The biggest key I see is the ability to be agile and quickly adjust based on things out of your control. There continues to be challenges with multiple ongoing supply chain disruptions, government lockdowns, restrictions on travel and meeting with customers face to face. Those companies that can move quickly, find creative solutions and deliver results are the ones that will be successful.
Skinny jeans: Over or a new staple?
While I think that silhouettes, finishes and washes will continue to move in and out of favor as they have always done, I think that stretch denim is here to stay—even in the men’s collections. Now that men have seen how comfortable stretch jeans are to wear and manufacturers are finding new ways to still make stretch look like authentic denim, stretch will remain a staple in skinny jeans and other silhouettes.
How can denim retail improve?
Consumers are looking for more in retail, like the ability to learn more about the products they are buying—what raw materials are used to make it, where they were sourced and what factories they were made in. Through technology like QR codes they can scan on their phones, digital storytelling will become commonplace and a great resource for consumers and retailers. I also think that there will be more demand for personalized clothing, allowing consumers to select a specific wash, different trims, laser a personal name or image onto the garment. Technology such as lasers, body scanners and sewing done with robots will be key to opening new opportunities.

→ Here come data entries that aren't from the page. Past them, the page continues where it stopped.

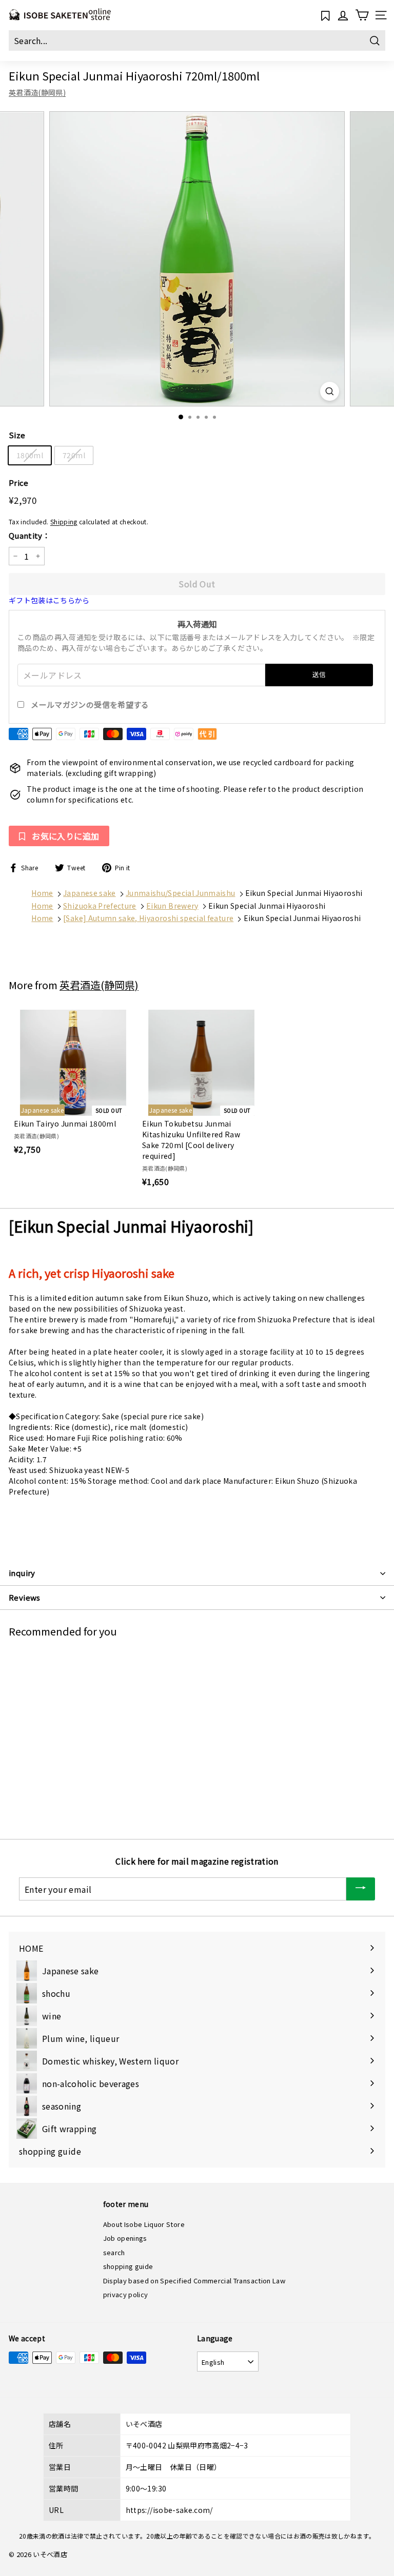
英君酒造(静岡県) (37, 92)
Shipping (63, 521)
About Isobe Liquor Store (144, 2224)
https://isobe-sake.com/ (169, 2510)
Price (19, 482)
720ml (74, 455)
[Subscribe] (360, 1888)
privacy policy (125, 2294)
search (114, 2252)
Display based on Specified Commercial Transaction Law (194, 2280)
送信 (319, 674)
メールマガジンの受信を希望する (90, 704)
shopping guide (128, 2266)
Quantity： (29, 535)
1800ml (29, 455)
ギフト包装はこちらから (49, 600)
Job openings (125, 2238)
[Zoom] (329, 391)
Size (17, 435)
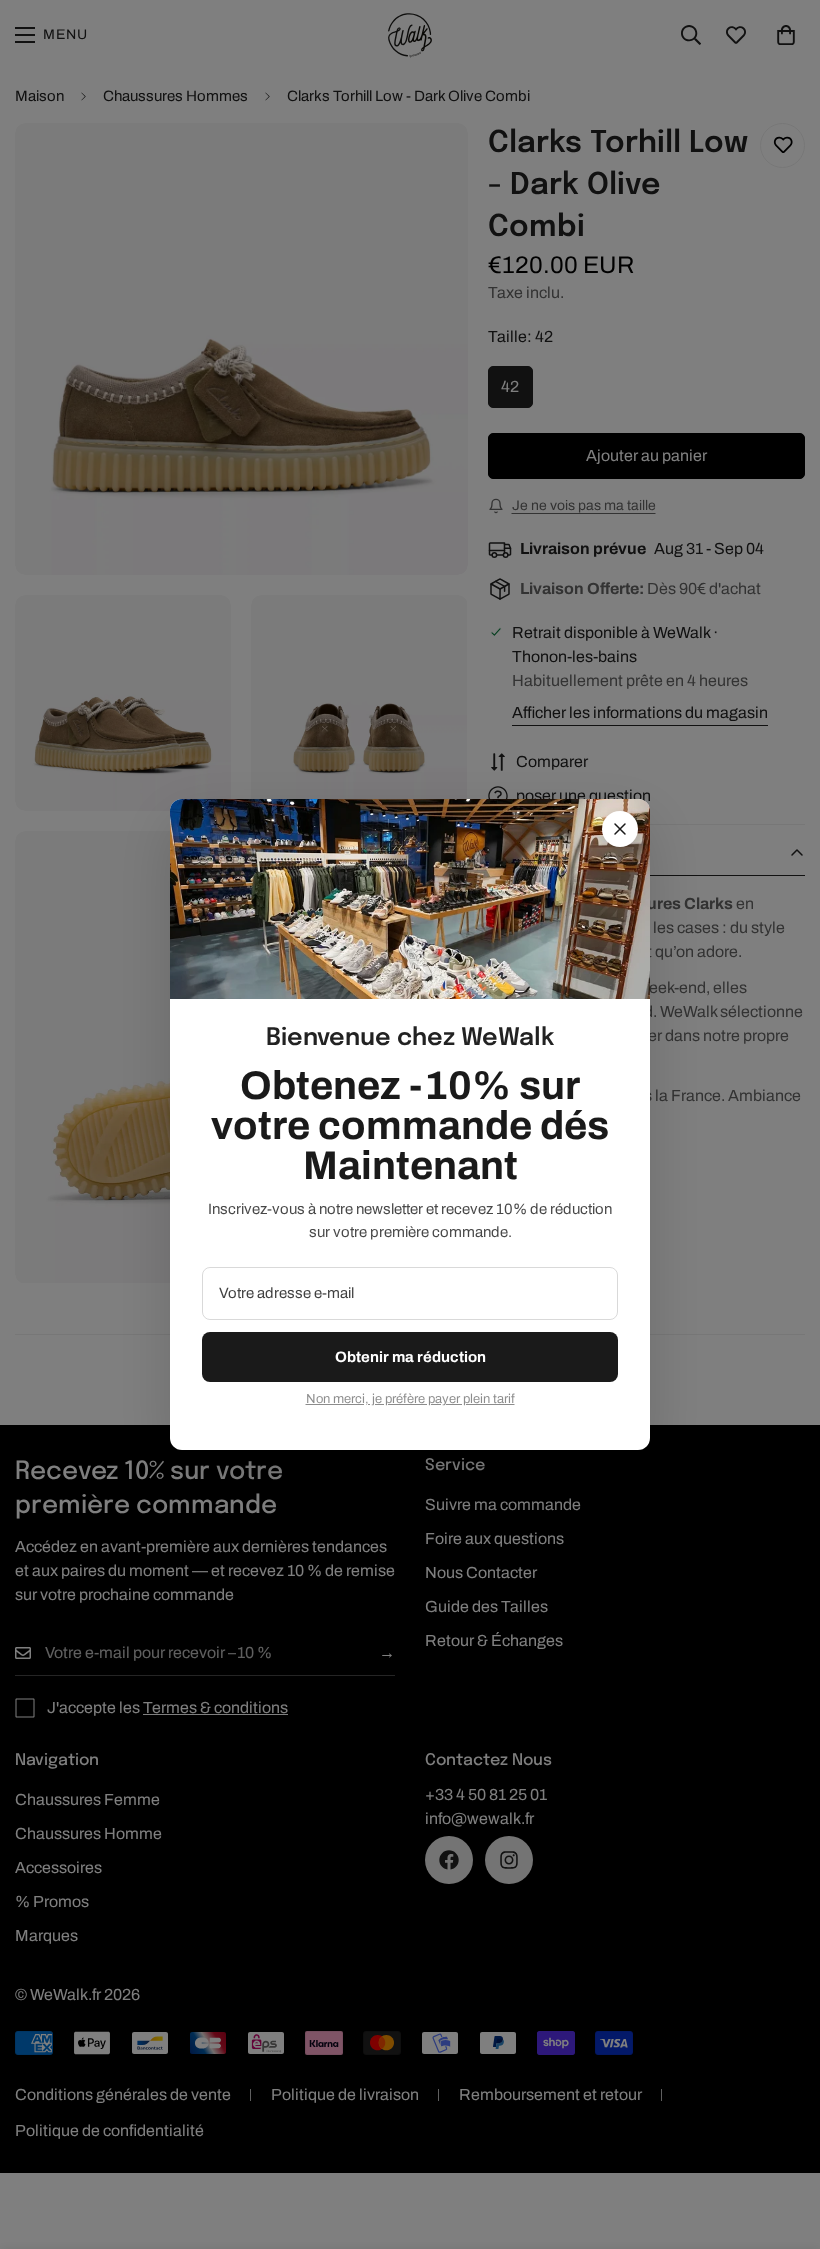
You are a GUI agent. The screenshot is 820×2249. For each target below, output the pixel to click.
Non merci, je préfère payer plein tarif (410, 1399)
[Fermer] (620, 829)
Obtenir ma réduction (410, 1357)
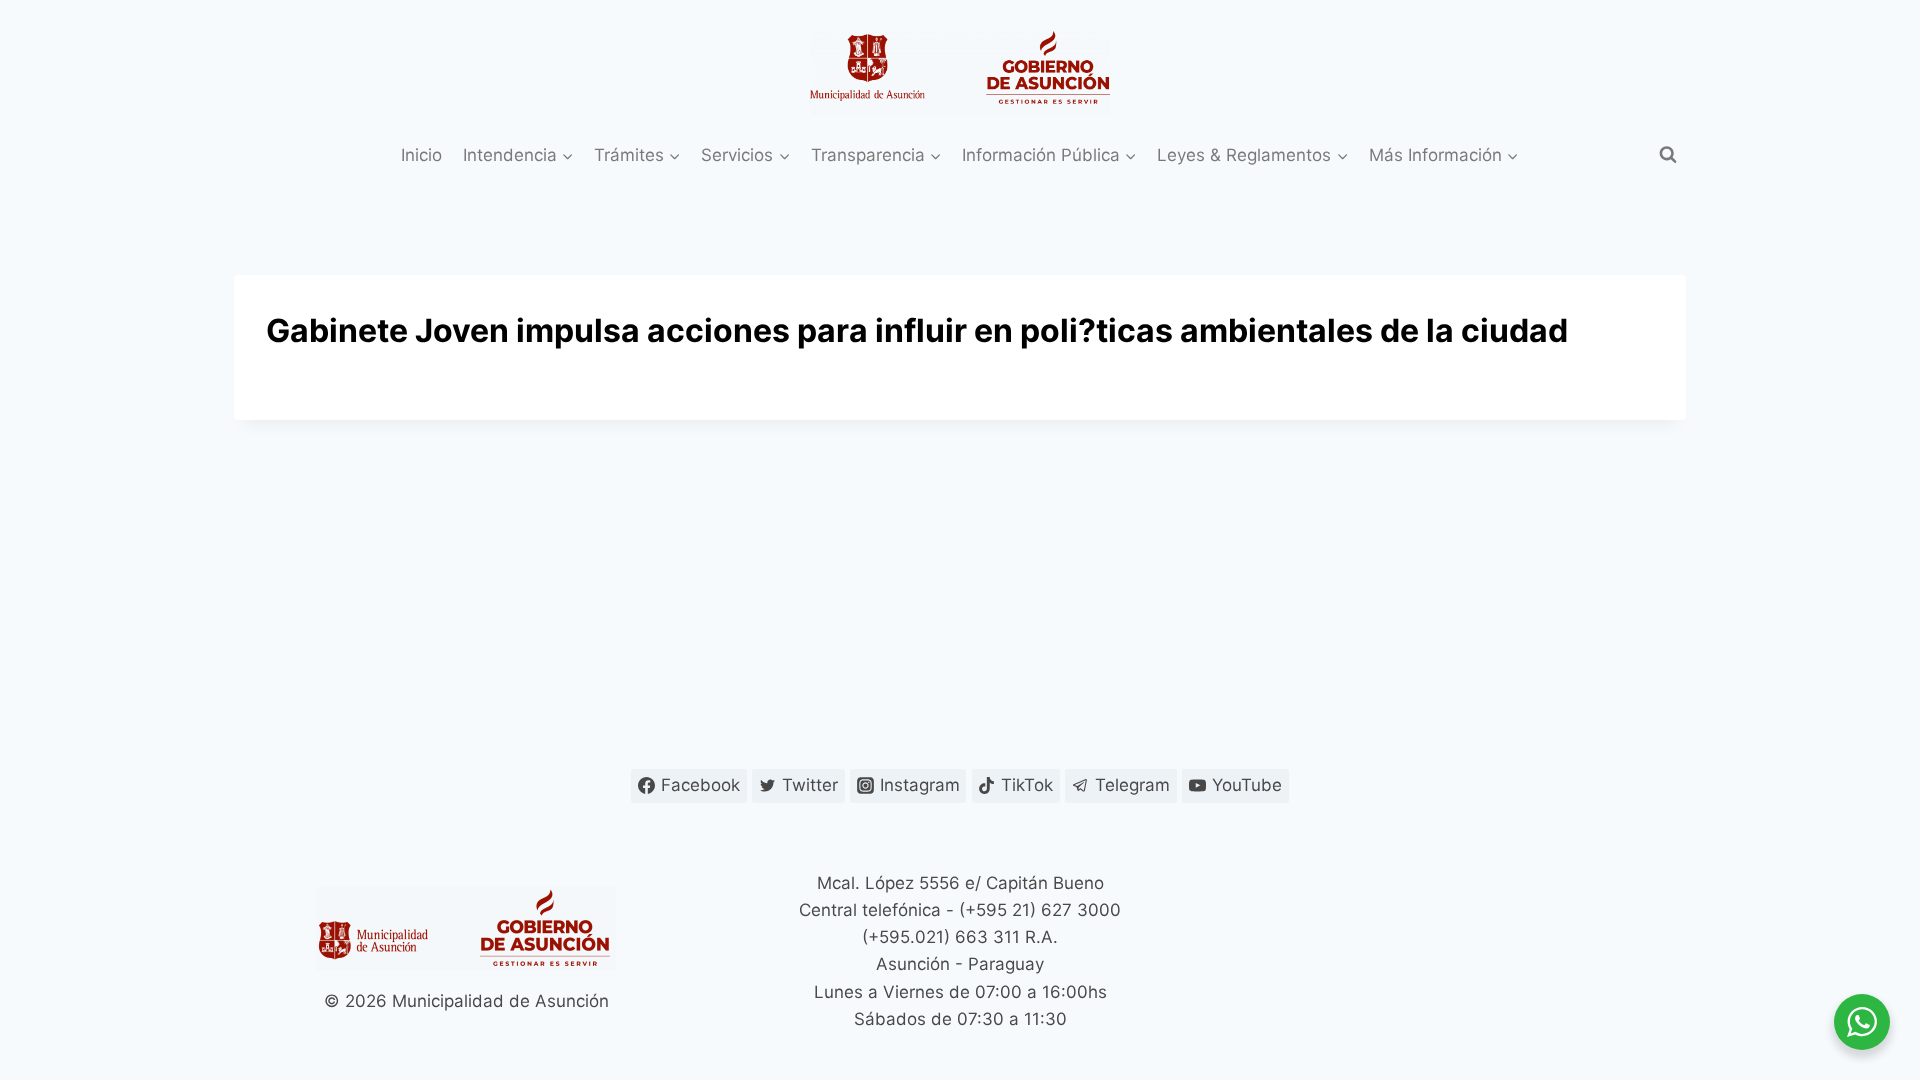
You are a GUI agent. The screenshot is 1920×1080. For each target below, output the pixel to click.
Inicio (421, 155)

How many pairs of jeans do you own?
I easily have 50 pairs of jeans, with at least one pair from all of Cone Denim’s major customers. Except for weddings and funerals, I have worn jeans nearly every day for the last 10 years.
Which jeans do you wear the most, and why?
I have around 10 pairs of jeans that were made by the Cone design team over the years that I alternate. It gives me great pride to wear jeans with a Cone Denim label that are made of our denim.